• [Collected data]:
****************
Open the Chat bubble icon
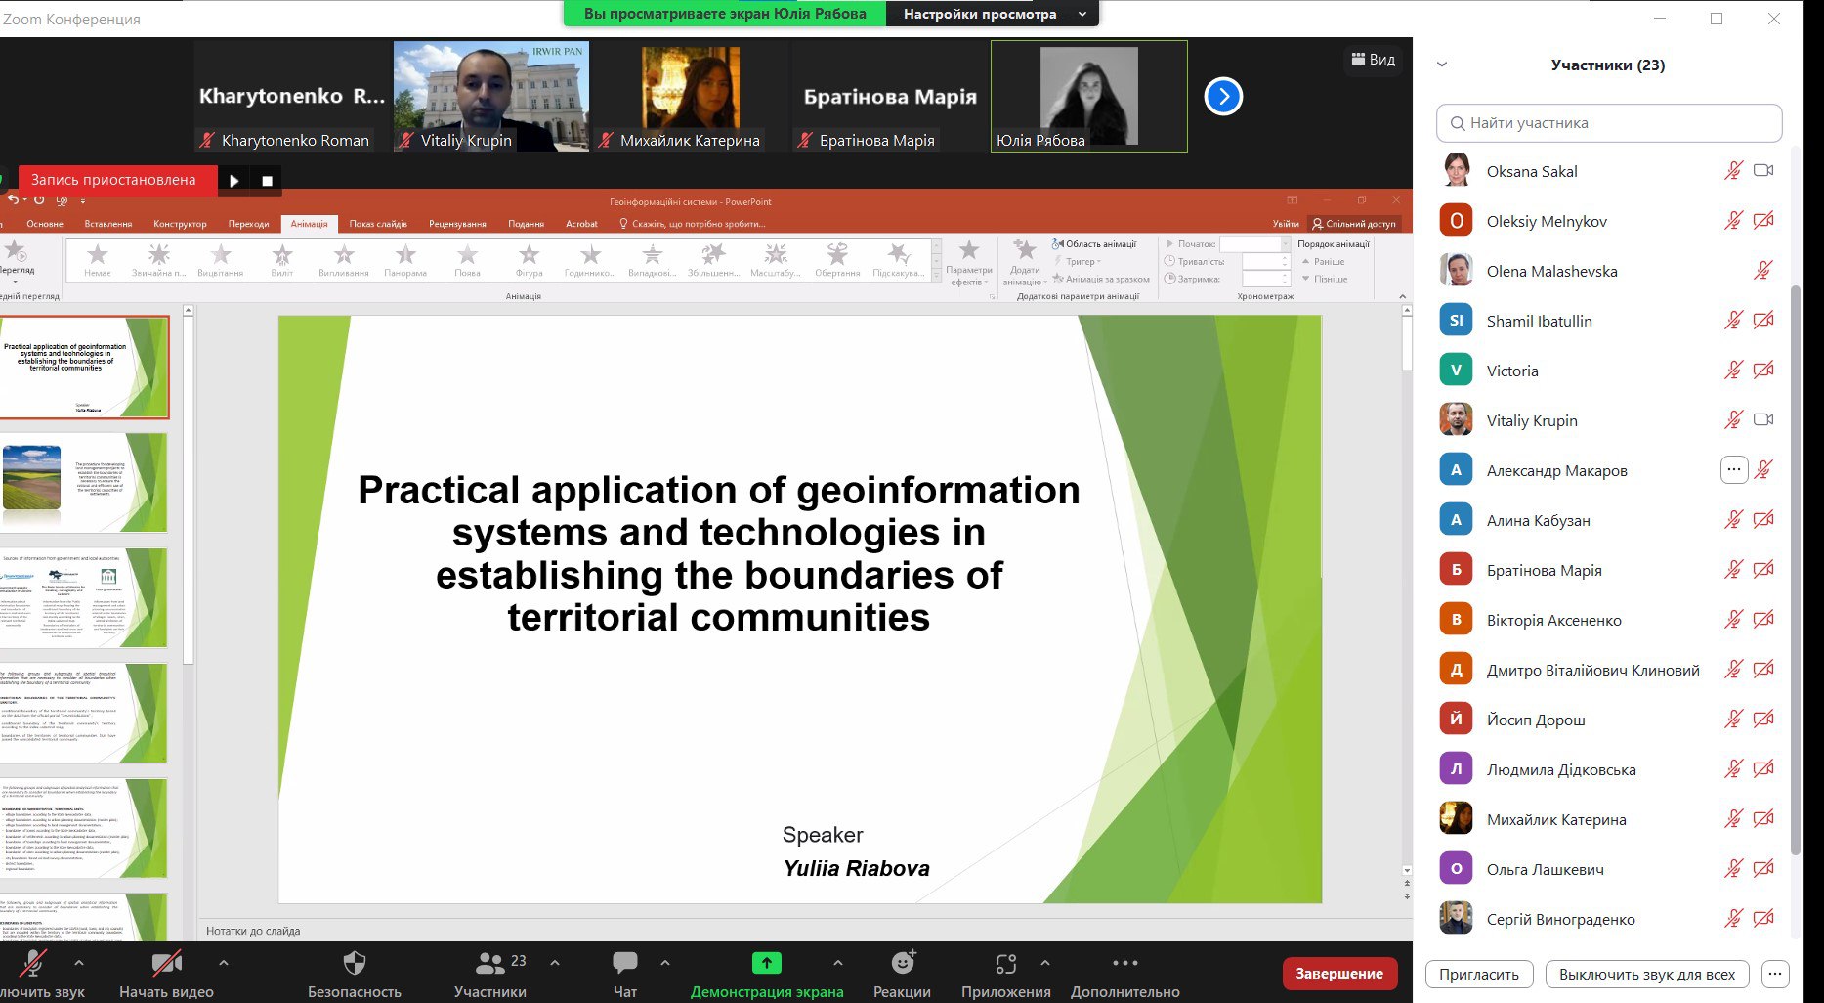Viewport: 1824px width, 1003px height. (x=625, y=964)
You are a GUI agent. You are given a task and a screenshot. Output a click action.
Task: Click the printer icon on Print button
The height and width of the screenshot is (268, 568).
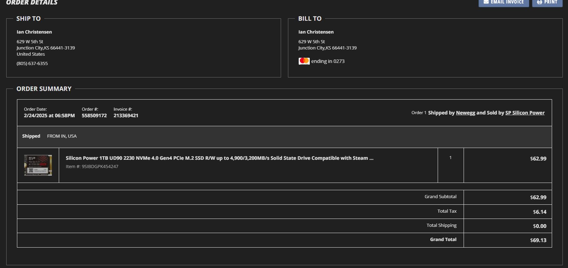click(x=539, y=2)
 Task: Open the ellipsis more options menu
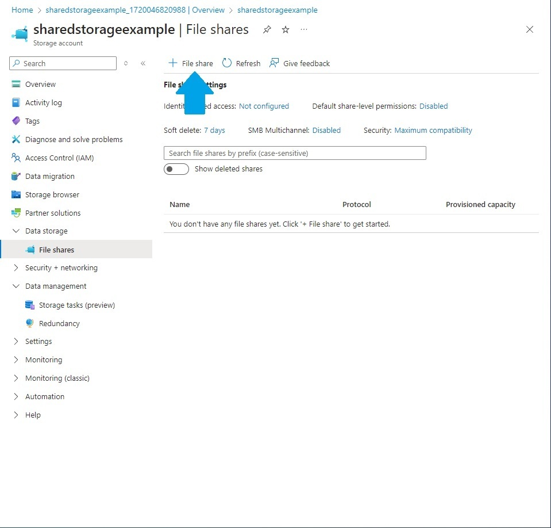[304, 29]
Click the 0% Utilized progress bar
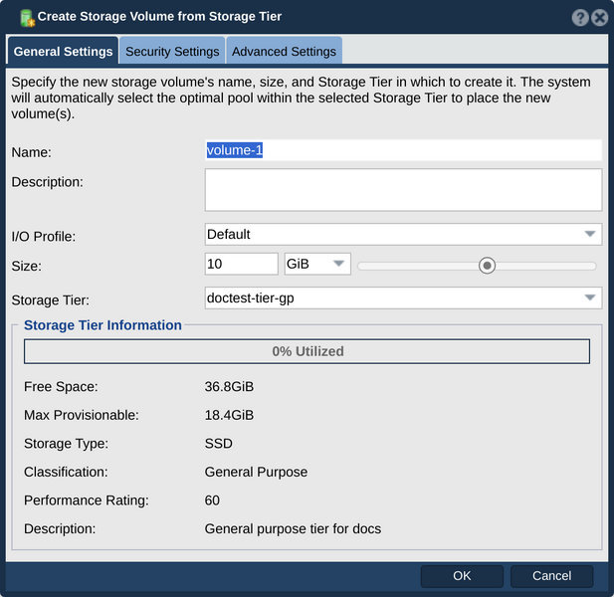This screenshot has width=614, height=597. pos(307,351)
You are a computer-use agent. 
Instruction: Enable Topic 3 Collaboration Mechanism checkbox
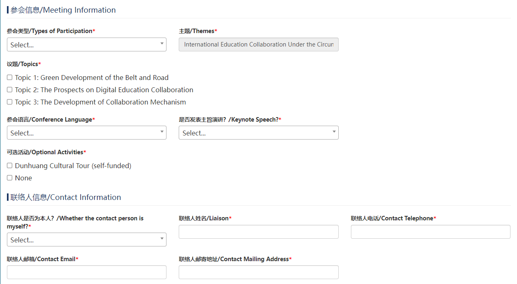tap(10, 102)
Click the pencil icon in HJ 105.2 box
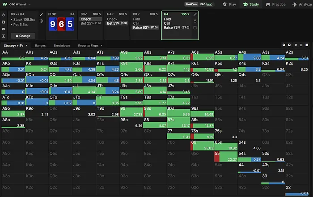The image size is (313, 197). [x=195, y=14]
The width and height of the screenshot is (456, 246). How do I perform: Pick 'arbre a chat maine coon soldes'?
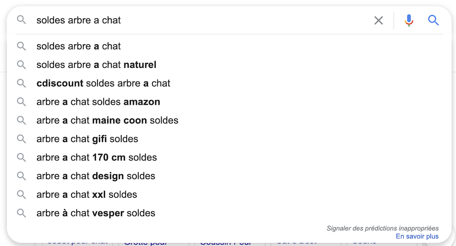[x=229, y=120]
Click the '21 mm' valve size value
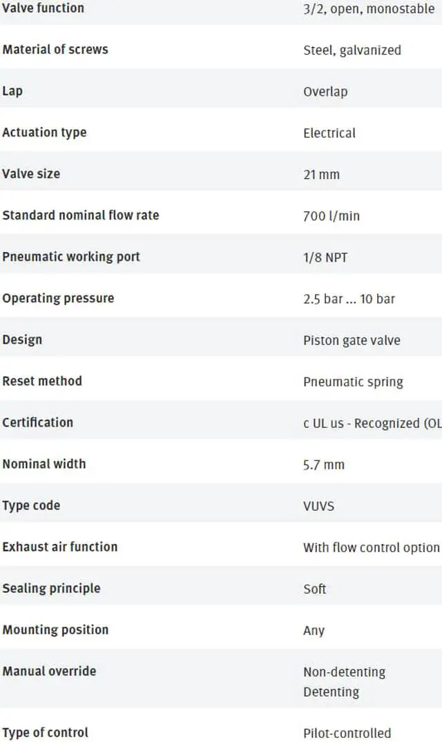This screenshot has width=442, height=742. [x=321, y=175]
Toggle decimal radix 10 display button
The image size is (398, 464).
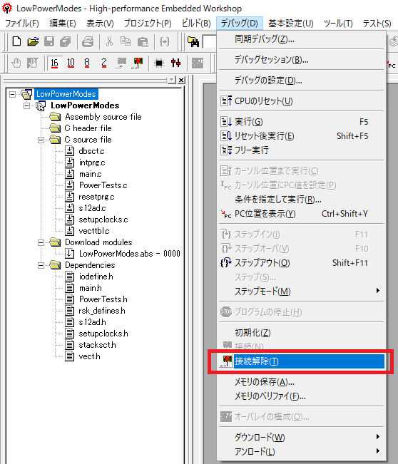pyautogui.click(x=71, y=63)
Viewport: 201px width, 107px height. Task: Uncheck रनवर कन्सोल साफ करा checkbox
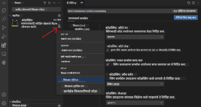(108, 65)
****************
• [EXERCISE DIRECTIONS]: The answer must be every line from the records above that contains "agent".

• [SOLVED EXERCISE]:
You are a GUI agent. You are given a task and a screenshot. Output a click action.
You are a computer-use agent. 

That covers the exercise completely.